I ran across an interesting problem today, and I'm surprised that I have never read anything online or in ASP.NET books on the topic.
Basically I created a Wizard Control that will facilitate the common UI task of separating a long task into steps. The idea of a Wizard with Next/Previous buttons has been a foundation of windows applications since the beginning. Providing a similar interface for the web can help a lot.
The control provides a table that looks like this:
so I have the control developed, all is well, the html looks all nice and neat like this:
<cc1:Wizard id="wizard1" runat="server" HeaderText="New User">
<cc1:WizardStep id="step1" runat="server" ValidationGroup="step1Group">
I am inside step 1!!!
</cc1:WizardStep>
</cc1:Wizard>
Now what if I wanted to encapsulate some of the controls in step1 into it's own user control? Sounds like it would tidy things up a bit. So I did this, and everything was okay.
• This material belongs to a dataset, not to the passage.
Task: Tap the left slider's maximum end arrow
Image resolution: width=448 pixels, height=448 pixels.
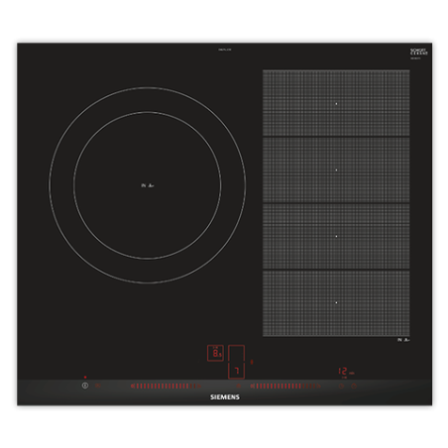Action: pos(199,386)
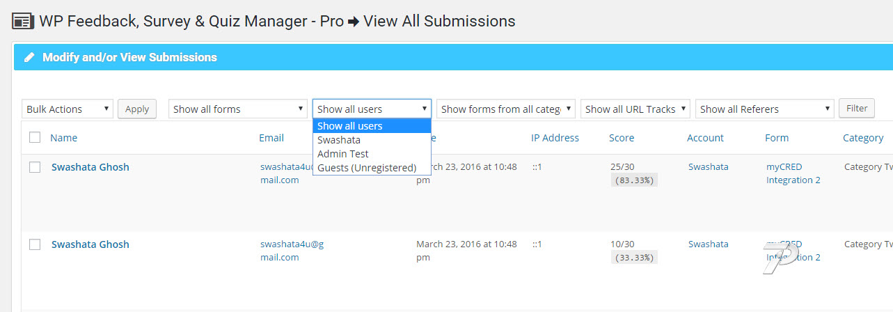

Until I wanted to make each ascx file in charge of validating and saving itself...
So I decide to instead, derive from FoundationWizardStep in the ascx code-behind. This way I could provide a couple public properties and method for validating and saving the form fields. This gives you an error though, because you cannot make a user control (one with an ascx file) derive from System.Web.UI.Control. Instead it must derive from System.Web.UI.UserControl. What's the difference, you ask? Well I suppose the it takes some extra steps in rendering to allow for rich designer support, but aside from that? Not much.
Now if I make FoundationWizardStep in turn derive from UserControl, I get even more weird behavior. I get a run-time exception in the html that the FoundationWizard doesn't have a child property of type FoundationWizardStep...
Now I have resolved the problem by eliminating the ascx control and making it a complete server control (class only). Anyone have ideas as to why this happened?